Thereafter, on November 21, 1961, Judge Landry approved the stipulation and order for dismissal of the action with prejudice, which had been signed on behalf of the defendants by Attorney George A. Bowman, Jr., and on behalf of Dock Bell by Attorney Raskin. (Ex. 13)

On November 24, 1961, Attorney Raskin signed on the behalf of Dock Bell two "Release of Claim" forms for all claims arising out of the shooting of Daniel Bell. (Exs. 14 & 15)

Dock Bell steadfastly refused to endorse his settlement check, and on November 5, 1965, the check was returned to the City of Milwaukee Treasury. (Exs. 20 & 21)

The depositions of plaintiff members of the Bell family have been taken in connection with this action. Sylvia White Bell stated in her deposition that she and her family have known from the very beginning that the police had lied and had covered up the true facts of the shooting, because the knife was found in Daniel Bell's right hand, though he was definitely left-handed. (Deposition of Sylvia White Bell at 9-10) Both Joseph and Walter Bell stated that they had their doubts for reasons of Daniel Bell's being left-handed and the ballister's evidence and other discrepancies which had been brought out at the inquest. (Deposition of Joseph Bell at 31-33; deposition of Walter Bell at 8-11) In his deposition, Ernest Bell expressed his doubts for the reasons that he knew Daniel Bell never had carried his knife with him and was left-handed. (Deposition of Ernest Bell at 11-12)

In their depositions, both the attorney who represented the Bell family throughout the inquest into the shooting of Daniel Bell, Milton Murray, and the attorney who represented Dock Bell in his state court action, Max Raskin, stated their belief that the true nature of the shooting had not been disclosed. (Deposition of Murray at 49-51; deposition of Raskin at 22)

 

II. LEGAL GROUNDS UPON WHICH THE MOTIONS FOR SUMMARY JUDGMENT ARE BASED

The defendants City of Milwaukee, Howard Johnson, Edwin Shaffer, and the Milwaukee Police Department advance two principal arguments in support of their motion for summary judgment: (1) this action is barred by the doctrine of res judicata; and (2) this action is barred by the applicable statute of limitations.

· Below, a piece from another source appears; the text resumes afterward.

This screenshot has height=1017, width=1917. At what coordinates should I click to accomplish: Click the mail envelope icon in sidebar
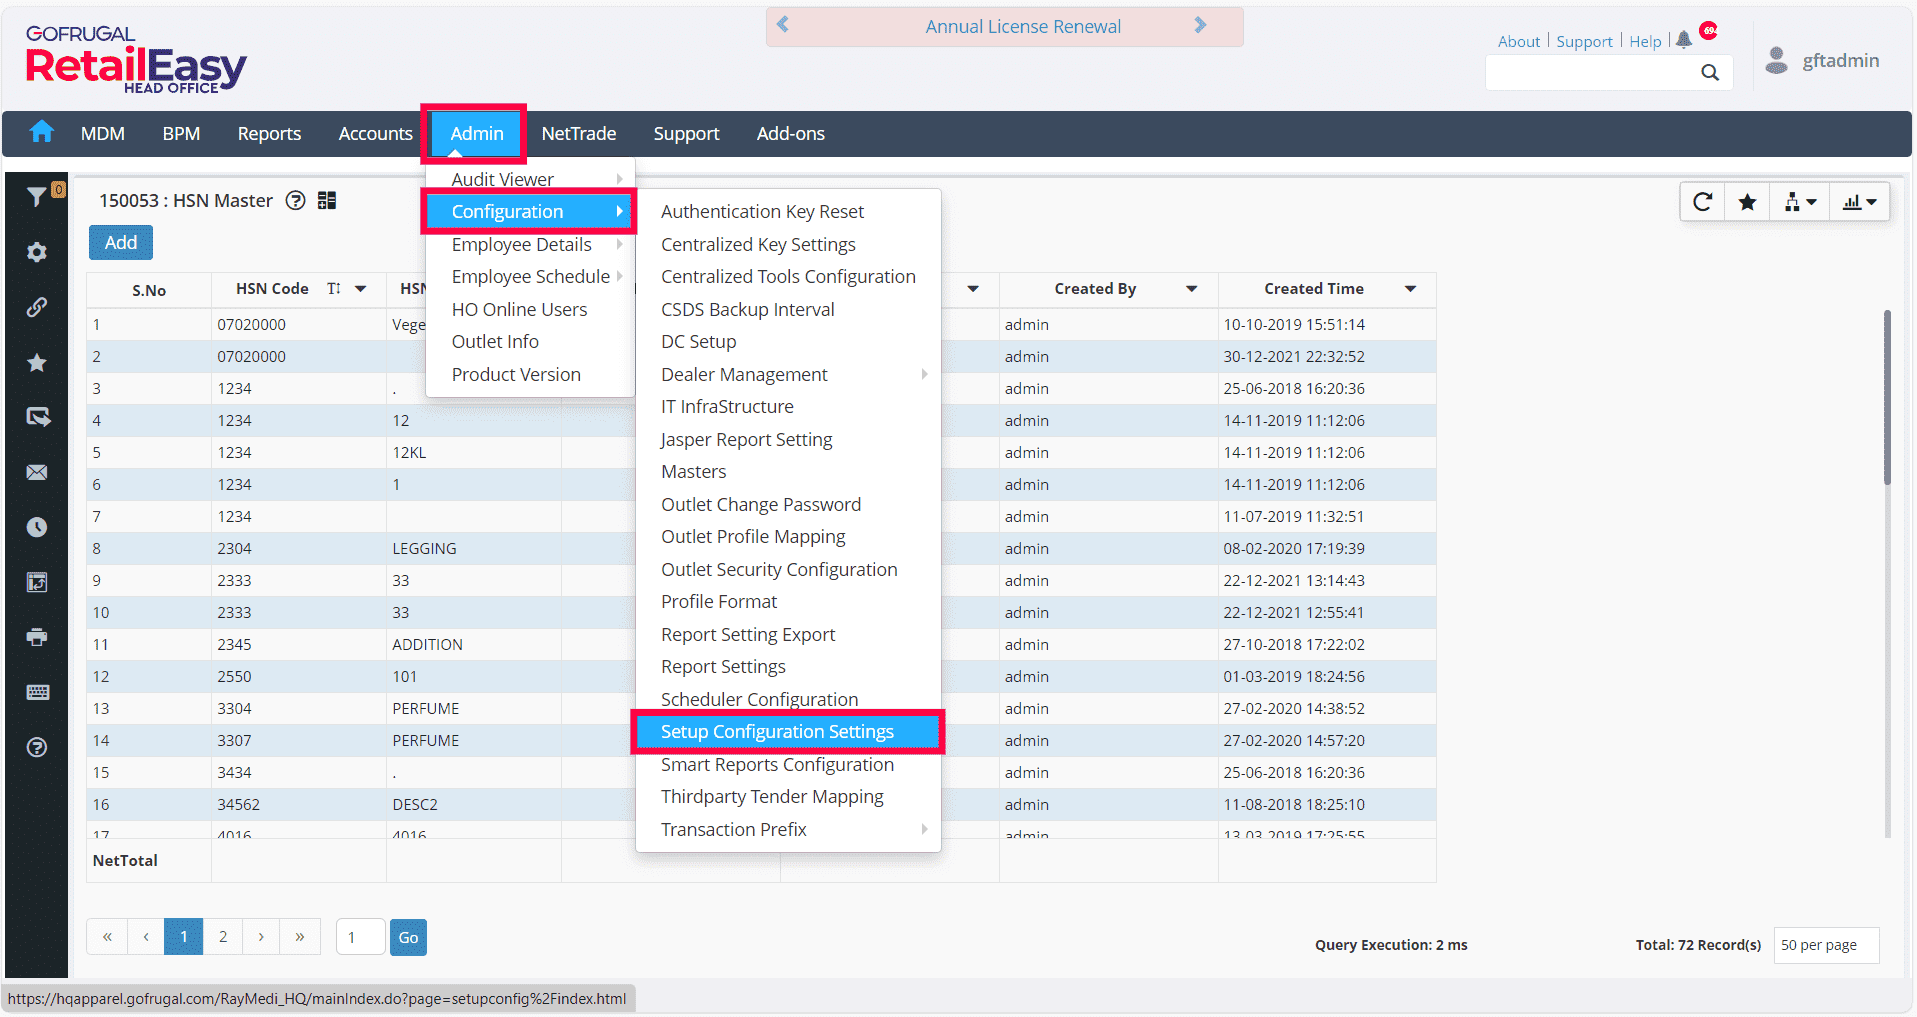(37, 472)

In addition to the arguments that this action is barred by the doctrine of res judicata and the applicable statute of limitations, the defendants Milwaukee County and Office of Milwaukee County District Attorney advance two other arguments in support of their motion for summary judgment: (1) that District Attorney William McCauley represented the State of Wisconsin, not Milwaukee County, at the coroner's inquest held in connection with the shooting of Daniel Bell; and (2) that District Attorney William McCauley is absolutely immune *1368 from liability for damages under 42 U.S.C. § 1983 for alleged civil rights violations committed in the course of initiating a prosecution and in presenting the state's case.

 

A. Whether this action is barred by the doctrine of res judicata

The defendants argue that the doctrine of res judicata bars reconsideration of this lawsuit in light of the disposition of the 1958 state court action filed by Dock Bell against Thomas Grady and the City of Milwaukee.[4] The plaintiffs strongly oppose the application of res judicata principles to the present action, arguing that the doctrine does not bar their § 1983 action because of the following circumstances: (1) the plaintiffs will rely in this second action on evidence that could not have been presented in the 1958 state court action because of the defendants' fraud and concealment; (2) Dock Bell did not seek a § 1983 remedy in the 1958 state court action; and (3) Dock Bell was unable to seek a § 1983 remedy in the 1958 state court action. In its consideration of the defendants' argument that the doctrine of res judicata bars consideration of this lawsuit, the court has determined that the record contains sufficient evidence that the parties to the 1958 state court action entered into a binding settlement contract. See Boutelle v. Winne, 40 Wis.2d 360, 366, 162 N.W.2d 40 (1968). Notwithstanding the binding settlement entered into between Dock Bell and the defendants Grady and the City of Milwaukee, the Court is unpersuaded by the defendants' argument.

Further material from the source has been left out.